Auszug:

Wohl kein Banker in der Schweiz kann so viele Auszeichnungen vorweisen wie der künftige CEO der Credit Suisse. Doch Tidjane Thiams Karriere ist nicht ganz ohne Makel – und das hat ausgerechnet mit seiner neuen Arbeitgeberin zu tun.

Drei KMU-Besitzer aus der amerikanischen Stadt St. Louis reisen nach Europa. Dort erhoffen sie sich den Deal des Lebens. Doch es kommt anders – und der Trip endet im nackten Chaos.

Das ist in aller Kürze der Plot von «Unfinished Business», dem neuesten Film aus den Studios von 20th Century Fox in Hollywood. In den USA, wo der Streifen letztes Wochenende angelaufen ist, rangiert er bereits in den Top-Ten.

Das dürfte auch Tidjane Thiam (Bild oben) gefreut haben: Er ist Verwaltungsrat des Mutterhauses 21st Century Fox, das zum Imperium von Medien-Mogul Rupert Murdoch gehört.

Angezeigte Daten:
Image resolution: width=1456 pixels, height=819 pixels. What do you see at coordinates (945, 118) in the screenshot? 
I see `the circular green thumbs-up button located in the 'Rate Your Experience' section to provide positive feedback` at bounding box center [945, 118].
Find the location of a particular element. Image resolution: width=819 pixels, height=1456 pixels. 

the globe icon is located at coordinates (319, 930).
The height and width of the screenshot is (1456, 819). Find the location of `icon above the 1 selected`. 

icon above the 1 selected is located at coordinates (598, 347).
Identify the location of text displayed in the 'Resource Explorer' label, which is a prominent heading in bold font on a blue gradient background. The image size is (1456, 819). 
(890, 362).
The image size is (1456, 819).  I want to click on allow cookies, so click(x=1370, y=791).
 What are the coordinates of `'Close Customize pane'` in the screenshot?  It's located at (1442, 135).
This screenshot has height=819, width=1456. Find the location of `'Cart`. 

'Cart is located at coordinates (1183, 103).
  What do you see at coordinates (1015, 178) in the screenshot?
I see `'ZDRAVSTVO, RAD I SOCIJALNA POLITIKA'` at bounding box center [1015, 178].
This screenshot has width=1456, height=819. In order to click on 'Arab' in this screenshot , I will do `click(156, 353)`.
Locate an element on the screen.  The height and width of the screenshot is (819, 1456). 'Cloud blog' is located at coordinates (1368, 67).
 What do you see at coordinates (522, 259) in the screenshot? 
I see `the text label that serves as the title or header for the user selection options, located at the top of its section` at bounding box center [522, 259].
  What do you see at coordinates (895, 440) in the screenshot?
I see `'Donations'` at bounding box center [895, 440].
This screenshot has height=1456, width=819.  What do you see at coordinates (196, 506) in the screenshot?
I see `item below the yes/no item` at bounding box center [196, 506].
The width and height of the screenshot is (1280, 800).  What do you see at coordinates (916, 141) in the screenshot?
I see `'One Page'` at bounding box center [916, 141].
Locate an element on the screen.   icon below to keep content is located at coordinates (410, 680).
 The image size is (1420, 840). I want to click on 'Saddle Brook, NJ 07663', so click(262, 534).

Aufgabenstellung 1: In welchem Gremium sitzt Tidjane Thiam laut dem Auszug?
Aufgabenstellung 2: Gib bitte aus den Zeilen, nicht aus dem Auszug, den Abschnitt von der Zeile mit „What do you see at coordinates (895, 440)“ bis zur letzten Zeile erneut aus. Ersetze darin „Locate an element on the screen“ durch „Find an element on the screen“ und lass alles andere unverändert.

Ergebnis 1: Im Verwaltungsrat des Mutterhauses 21st Century Fox.

Ergebnis 2:
  What do you see at coordinates (895, 440) in the screenshot?
I see `'Donations'` at bounding box center [895, 440].
This screenshot has height=1456, width=819.  What do you see at coordinates (196, 506) in the screenshot?
I see `item below the yes/no item` at bounding box center [196, 506].
The width and height of the screenshot is (1280, 800).  What do you see at coordinates (916, 141) in the screenshot?
I see `'One Page'` at bounding box center [916, 141].
Find an element on the screen.   icon below to keep content is located at coordinates (410, 680).
 The image size is (1420, 840). I want to click on 'Saddle Brook, NJ 07663', so click(262, 534).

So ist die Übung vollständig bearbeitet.